> Page:
And she asked Lewis to confirm the Conservatives’ long-term plans to support disabled candidates.
She said this would “help us to identify ways in which Government can continue to work with you on this important issue”.
She later received a letter apologising for the delay in replying and insisting that she would receive a response the following week. That letter never arrived.
It now appears that Mordaunt and her successors as minister for women and equalities – Amber Rudd and Liz Truss – made no attempt to follow up on this failure to respond to these questions by their own party.
But the Conservatives were not the only party that Mordaunt wrote to and that failed to answer her questions.
The Liberal Democrats and Greens joined the Tories in producing short holding responses to the letter, explaining that they would reply in detail in due course.
Neither of them ever did.
Labour said it had no record of ever receiving Mordaunt’s letter.
DNS has been able to confirm the lack of response to Mordaunt’s letter through freedom of information requests to the Government Equalities Office (GEO).
Now, more than nine months after Mordaunt’s original letter, a GEO civil servant has told DNS that the three holding responses sent by the Conservatives, Liberal Democrats and Greens were the only ones received by the GEO, now based in the Cabinet Office.
The civil servant added: “Penny Mordaunt MP’s letter was sent to the Chairs of the Labour Party, Conservative Party, Liberal Democrat Party and Green Party in April 2019.
“I have considered the points you make about whether there were any ‘further responses made’ and can confirm that no further correspondence was received by the Cabinet Office.”
DNS reported last month that GEO’s policy on supporting disabled candidates to stand for elected office was in chaos after the government suggested it could offer funding through the EnAble fund to those standing to be police and crime commissioners, but not to those who wanted to become local councillors or MPs.
GEO has been accused of breaching the Equality Act and the UN Convention on the Rights of Persons with Disabilities after refusing to ensure a level playing-field for disabled candidates in December’s general election.
It insisted again that it was the responsibility of political parties to meet the disability-related costs of their candidates, but it is now considering retrospective payments to disabled people who faced extra costs during the general election campaign.

> Given entries:
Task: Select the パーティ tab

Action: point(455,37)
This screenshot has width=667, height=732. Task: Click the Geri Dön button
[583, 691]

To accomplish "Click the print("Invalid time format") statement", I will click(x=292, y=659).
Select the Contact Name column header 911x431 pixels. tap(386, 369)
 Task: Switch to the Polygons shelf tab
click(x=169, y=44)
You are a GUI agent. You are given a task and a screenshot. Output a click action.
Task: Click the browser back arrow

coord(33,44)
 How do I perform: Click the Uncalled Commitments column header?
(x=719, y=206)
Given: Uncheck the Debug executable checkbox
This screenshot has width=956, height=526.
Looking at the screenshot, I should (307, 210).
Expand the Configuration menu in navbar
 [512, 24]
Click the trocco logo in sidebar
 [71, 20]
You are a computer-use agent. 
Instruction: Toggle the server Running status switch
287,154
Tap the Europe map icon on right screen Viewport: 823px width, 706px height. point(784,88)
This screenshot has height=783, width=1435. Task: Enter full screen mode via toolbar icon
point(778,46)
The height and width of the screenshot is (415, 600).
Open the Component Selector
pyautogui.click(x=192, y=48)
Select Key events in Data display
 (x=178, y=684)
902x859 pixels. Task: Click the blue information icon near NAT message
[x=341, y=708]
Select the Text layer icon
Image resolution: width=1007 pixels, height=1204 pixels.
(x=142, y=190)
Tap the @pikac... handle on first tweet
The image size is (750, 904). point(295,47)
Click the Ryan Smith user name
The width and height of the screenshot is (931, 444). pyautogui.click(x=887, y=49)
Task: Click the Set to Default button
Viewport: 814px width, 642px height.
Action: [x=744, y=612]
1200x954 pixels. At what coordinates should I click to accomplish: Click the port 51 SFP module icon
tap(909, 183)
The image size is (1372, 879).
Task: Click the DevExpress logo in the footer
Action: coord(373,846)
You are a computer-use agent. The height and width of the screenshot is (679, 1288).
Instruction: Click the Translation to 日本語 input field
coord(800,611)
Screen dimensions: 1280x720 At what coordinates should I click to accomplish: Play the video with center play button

> Work instructions:
A – Swap "Component Selector" for "Component Picker" in the entries, writing out everything from the line that contains "Tap the Europe" down to the line that contains "The width and" with nothing else changed.
B – Resume the article on support for disabled election candidates from its last sentence.

> In response:
A –
Tap the Europe map icon on right screen Viewport: 823px width, 706px height. point(784,88)
This screenshot has height=783, width=1435. Task: Enter full screen mode via toolbar icon
point(778,46)
The height and width of the screenshot is (415, 600).
Open the Component Picker
pyautogui.click(x=192, y=48)
Select Key events in Data display
 (x=178, y=684)
902x859 pixels. Task: Click the blue information icon near NAT message
[x=341, y=708]
Select the Text layer icon
Image resolution: width=1007 pixels, height=1204 pixels.
(x=142, y=190)
Tap the @pikac... handle on first tweet
The image size is (750, 904). point(295,47)
Click the Ryan Smith user name
The width and height of the screenshot is (931, 444). pyautogui.click(x=887, y=49)

B –
The Conservative party this week refused to comment on its failure to respond to its own minister’s questions.
And a GEO spokesperson refused to say why Penny Mordaunt, Amber Rudd and Liz Truss had not made any effort to secure responses to the letter from the four parties over the last nine months.
But she said: “Financial support for candidates is a matter for political parties and we expect them to take action, but the government is also considering what support it might provide to succeed the interim EnAble fund.
“Political parties were fully informed that the fund was for a limited period, and strongly encouraged to put support for their candidates in place.”
A Labour spokesperson said in a statement: “Labour is absolutely committed to tackling the under-representation of disabled people in politics, to ensure parliament more closely reflects the society we live in.
“One of the specific ways we do this is to offer bursaries to disabled people to help with the costs associated with standing as a parliamentary candidate.”
The Liberal Democrats refused to say why they had not responded to Mordaunt’s letter.
But a Liberal Democrat spokesperson said the party had been responsible for introducing AEOF when in coalition with the Conservatives between 2010 and 2015, and was “deeply disappointed when Penny Mordaunt and the Conservatives subsequently abolished this fund for an inadequate replacement”.
He said the Liberal Democrats were the only party to introduce disabled-only shortlists for selecting candidates to fight some parliamentary seats, and also “provide reasonable adjustments at all stages of the candidate journey to ensure that everyone receives a fair opportunity” as well as “bespoke training and mentoring, provided by experienced staff and members”.
The Green party claimed it did not respond to Mordaunt’s questions because it was not clear which minister was responsible for supporting disabled candidates after the Tories called a leadership election last summer.
A spokesperson said: “When the government informs us who is now leading work to support disabled candidates, we will provide further information to them about the support we offer as a party.”
He said that Green MP Caroline Lucas had continued to press for AEOF to be reopened, as had the party’s general election manifesto.
He added: “We support our local parties through our field staff to anticipate barriers to the participation of disabled members in our activities, and help with removal of those barriers.
“We also help our local parties with reasonable adjustments that any member or candidate may need.”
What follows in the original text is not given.